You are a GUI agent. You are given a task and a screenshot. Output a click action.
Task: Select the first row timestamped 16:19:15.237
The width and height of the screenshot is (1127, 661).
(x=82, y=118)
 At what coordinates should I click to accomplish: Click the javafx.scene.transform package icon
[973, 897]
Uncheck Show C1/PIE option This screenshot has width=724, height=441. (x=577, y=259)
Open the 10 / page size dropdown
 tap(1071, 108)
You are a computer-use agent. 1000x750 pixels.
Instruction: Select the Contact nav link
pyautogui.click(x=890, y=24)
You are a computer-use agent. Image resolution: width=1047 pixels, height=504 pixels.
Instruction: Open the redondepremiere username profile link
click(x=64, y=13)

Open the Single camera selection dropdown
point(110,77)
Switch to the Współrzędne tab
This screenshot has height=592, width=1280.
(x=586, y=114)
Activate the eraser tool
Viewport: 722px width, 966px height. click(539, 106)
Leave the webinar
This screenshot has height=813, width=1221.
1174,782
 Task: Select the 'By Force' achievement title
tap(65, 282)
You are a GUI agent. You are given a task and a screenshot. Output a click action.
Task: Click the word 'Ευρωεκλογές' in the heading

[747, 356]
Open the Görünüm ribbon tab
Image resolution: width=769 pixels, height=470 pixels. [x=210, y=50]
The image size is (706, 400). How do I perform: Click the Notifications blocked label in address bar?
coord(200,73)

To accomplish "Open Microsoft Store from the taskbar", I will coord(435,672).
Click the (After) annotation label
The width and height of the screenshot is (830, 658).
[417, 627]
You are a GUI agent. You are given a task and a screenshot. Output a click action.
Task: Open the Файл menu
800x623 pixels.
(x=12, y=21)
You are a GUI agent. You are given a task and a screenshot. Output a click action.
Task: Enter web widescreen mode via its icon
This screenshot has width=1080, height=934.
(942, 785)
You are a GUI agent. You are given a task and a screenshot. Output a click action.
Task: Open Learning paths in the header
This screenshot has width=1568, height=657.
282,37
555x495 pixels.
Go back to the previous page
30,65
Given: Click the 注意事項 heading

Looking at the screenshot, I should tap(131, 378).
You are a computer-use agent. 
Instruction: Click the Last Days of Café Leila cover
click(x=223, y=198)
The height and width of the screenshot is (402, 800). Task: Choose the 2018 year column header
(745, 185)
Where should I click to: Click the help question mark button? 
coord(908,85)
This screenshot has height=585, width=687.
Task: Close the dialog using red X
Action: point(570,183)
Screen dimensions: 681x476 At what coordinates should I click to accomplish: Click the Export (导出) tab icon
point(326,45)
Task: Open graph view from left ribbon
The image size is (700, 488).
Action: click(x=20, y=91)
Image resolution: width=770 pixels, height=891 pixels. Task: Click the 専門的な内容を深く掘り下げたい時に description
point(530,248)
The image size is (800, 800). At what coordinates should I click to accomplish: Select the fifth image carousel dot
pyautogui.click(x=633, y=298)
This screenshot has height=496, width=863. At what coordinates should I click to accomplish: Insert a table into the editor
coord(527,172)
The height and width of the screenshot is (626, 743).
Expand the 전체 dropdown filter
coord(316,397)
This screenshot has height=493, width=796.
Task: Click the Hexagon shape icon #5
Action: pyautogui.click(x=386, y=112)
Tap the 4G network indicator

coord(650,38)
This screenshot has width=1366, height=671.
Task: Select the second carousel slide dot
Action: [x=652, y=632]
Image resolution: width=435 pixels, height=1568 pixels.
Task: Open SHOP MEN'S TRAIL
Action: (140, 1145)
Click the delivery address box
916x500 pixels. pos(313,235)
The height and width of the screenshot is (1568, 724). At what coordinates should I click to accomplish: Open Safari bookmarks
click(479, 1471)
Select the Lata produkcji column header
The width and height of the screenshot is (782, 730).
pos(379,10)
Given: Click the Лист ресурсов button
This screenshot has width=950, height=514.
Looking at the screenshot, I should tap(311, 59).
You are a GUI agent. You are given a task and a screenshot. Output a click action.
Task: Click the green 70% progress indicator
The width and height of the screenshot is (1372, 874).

========================================

- Description of the task:
Set down the whole listing again, exactly as shown above.

- Output:
You are a GUI agent. You are given a task and a screenshot. Output a click action.
Task: Select the first row timestamped 16:19:15.237
The width and height of the screenshot is (1127, 661).
(x=82, y=118)
 At what coordinates should I click to accomplish: Click the javafx.scene.transform package icon
[973, 897]
Uncheck Show C1/PIE option This screenshot has width=724, height=441. (x=577, y=259)
Open the 10 / page size dropdown
 tap(1071, 108)
You are a computer-use agent. 1000x750 pixels.
Instruction: Select the Contact nav link
pyautogui.click(x=890, y=24)
You are a computer-use agent. Image resolution: width=1047 pixels, height=504 pixels.
Instruction: Open the redondepremiere username profile link
click(x=64, y=13)

Open the Single camera selection dropdown
point(110,77)
Switch to the Współrzędne tab
This screenshot has height=592, width=1280.
(x=586, y=114)
Activate the eraser tool
Viewport: 722px width, 966px height. click(539, 106)
Leave the webinar
This screenshot has height=813, width=1221.
1174,782
 Task: Select the 'By Force' achievement title
tap(65, 282)
You are a GUI agent. You are given a task and a screenshot. Output a click action.
Task: Click the word 'Ευρωεκλογές' in the heading

[747, 356]
Open the Görünüm ribbon tab
Image resolution: width=769 pixels, height=470 pixels. [x=210, y=50]
The image size is (706, 400). How do I perform: Click the Notifications blocked label in address bar?
coord(200,73)

To accomplish "Open Microsoft Store from the taskbar", I will coord(435,672).
Click the (After) annotation label
The width and height of the screenshot is (830, 658).
[417, 627]
You are a GUI agent. You are given a task and a screenshot. Output a click action.
Task: Open the Файл menu
800x623 pixels.
(x=12, y=21)
You are a GUI agent. You are given a task and a screenshot. Output a click action.
Task: Enter web widescreen mode via its icon
This screenshot has width=1080, height=934.
(942, 785)
You are a GUI agent. You are given a task and a screenshot. Output a click action.
Task: Open Learning paths in the header
This screenshot has width=1568, height=657.
282,37
555x495 pixels.
Go back to the previous page
30,65
Given: Click the 注意事項 heading

Looking at the screenshot, I should tap(131, 378).
You are a computer-use agent. 
Instruction: Click the Last Days of Café Leila cover
click(x=223, y=198)
The height and width of the screenshot is (402, 800). Task: Choose the 2018 year column header
(745, 185)
Where should I click to: Click the help question mark button? 
coord(908,85)
This screenshot has height=585, width=687.
Task: Close the dialog using red X
Action: point(570,183)
Screen dimensions: 681x476 At what coordinates should I click to accomplish: Click the Export (导出) tab icon
point(326,45)
Task: Open graph view from left ribbon
The image size is (700, 488).
Action: click(x=20, y=91)
Image resolution: width=770 pixels, height=891 pixels. Task: Click the 専門的な内容を深く掘り下げたい時に description
point(530,248)
The image size is (800, 800). At what coordinates should I click to accomplish: Select the fifth image carousel dot
pyautogui.click(x=633, y=298)
This screenshot has height=496, width=863. At what coordinates should I click to accomplish: Insert a table into the editor
coord(527,172)
The height and width of the screenshot is (626, 743).
Expand the 전체 dropdown filter
coord(316,397)
This screenshot has height=493, width=796.
Task: Click the Hexagon shape icon #5
Action: pyautogui.click(x=386, y=112)
Tap the 4G network indicator

coord(650,38)
This screenshot has width=1366, height=671.
Task: Select the second carousel slide dot
Action: [x=652, y=632]
Image resolution: width=435 pixels, height=1568 pixels.
Task: Open SHOP MEN'S TRAIL
Action: (140, 1145)
Click the delivery address box
916x500 pixels. pos(313,235)
The height and width of the screenshot is (1568, 724). At what coordinates should I click to accomplish: Open Safari bookmarks
click(479, 1471)
Select the Lata produkcji column header
The width and height of the screenshot is (782, 730).
pos(379,10)
Given: Click the Лист ресурсов button
This screenshot has width=950, height=514.
Looking at the screenshot, I should tap(311, 59).
You are a GUI agent. You are given a task and a screenshot. Output a click action.
Task: Click the green 70% progress indicator
The width and height of the screenshot is (1372, 874).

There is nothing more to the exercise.